- What the task asks: Where in the records does the word "agent" occur? Copy each line in which it does.

Stored data entries
________

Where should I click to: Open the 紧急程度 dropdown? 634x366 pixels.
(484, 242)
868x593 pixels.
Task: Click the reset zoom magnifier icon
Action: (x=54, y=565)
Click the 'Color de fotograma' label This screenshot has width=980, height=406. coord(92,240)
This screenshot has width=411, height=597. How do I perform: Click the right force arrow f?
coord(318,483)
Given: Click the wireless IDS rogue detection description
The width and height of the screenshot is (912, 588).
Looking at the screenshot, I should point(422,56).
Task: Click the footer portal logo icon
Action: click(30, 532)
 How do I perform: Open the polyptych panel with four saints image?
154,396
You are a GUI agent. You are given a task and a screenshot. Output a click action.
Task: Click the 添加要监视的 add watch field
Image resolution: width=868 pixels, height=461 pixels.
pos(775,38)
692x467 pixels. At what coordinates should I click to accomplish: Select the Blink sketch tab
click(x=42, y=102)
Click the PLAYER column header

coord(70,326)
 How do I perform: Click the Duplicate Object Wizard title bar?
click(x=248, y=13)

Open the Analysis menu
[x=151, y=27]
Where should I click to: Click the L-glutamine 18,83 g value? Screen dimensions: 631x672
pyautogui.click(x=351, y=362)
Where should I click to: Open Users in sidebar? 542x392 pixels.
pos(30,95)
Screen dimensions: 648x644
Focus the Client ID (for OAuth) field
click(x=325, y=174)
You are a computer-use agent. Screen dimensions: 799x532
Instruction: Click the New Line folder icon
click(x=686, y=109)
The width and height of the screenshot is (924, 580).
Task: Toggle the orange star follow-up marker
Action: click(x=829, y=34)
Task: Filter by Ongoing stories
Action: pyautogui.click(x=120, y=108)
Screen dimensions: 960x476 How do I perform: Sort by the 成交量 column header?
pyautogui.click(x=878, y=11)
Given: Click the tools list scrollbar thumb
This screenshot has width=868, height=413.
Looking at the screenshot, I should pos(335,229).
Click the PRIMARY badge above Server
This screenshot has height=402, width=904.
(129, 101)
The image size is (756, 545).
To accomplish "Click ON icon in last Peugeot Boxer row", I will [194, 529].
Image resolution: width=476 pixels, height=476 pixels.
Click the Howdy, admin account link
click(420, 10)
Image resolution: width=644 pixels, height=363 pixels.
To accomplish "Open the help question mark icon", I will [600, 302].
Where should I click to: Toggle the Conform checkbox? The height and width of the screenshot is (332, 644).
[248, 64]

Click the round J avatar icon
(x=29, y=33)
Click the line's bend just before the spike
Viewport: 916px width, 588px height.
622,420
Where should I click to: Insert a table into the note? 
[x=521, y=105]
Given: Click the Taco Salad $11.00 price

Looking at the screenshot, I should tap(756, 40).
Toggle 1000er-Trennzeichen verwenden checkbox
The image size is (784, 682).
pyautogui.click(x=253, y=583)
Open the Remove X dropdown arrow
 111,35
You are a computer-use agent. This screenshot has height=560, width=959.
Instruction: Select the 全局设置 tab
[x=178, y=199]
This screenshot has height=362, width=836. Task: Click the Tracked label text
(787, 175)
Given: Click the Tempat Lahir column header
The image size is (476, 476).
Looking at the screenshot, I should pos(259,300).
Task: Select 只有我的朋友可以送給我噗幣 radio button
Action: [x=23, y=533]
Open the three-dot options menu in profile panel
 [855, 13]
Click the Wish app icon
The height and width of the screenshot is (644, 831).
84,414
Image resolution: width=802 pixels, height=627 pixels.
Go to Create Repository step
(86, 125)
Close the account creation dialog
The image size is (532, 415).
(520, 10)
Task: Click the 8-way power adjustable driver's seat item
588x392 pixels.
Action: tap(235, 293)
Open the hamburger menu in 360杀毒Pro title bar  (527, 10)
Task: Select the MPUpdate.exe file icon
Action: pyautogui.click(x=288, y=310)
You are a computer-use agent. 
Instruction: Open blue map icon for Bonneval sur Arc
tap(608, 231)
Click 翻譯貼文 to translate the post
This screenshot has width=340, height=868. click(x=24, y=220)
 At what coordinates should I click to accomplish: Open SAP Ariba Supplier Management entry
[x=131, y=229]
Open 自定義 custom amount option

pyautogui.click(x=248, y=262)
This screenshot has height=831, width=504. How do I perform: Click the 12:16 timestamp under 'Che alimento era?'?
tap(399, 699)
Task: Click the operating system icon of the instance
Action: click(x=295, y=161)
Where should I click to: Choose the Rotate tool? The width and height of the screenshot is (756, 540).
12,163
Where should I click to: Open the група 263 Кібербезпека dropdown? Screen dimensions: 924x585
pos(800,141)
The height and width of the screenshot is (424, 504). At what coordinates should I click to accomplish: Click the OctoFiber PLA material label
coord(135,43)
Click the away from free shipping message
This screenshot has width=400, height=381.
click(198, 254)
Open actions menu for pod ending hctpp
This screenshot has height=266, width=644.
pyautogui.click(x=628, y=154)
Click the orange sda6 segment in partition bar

________

- Task result:
You are a GUI agent. You are given a task and a screenshot. Output a click action.
You are a computer-use agent. Screen dimensions: 799x532
You are a computer-use agent. This screenshot has height=560, width=959.
You are a computer-use agent. 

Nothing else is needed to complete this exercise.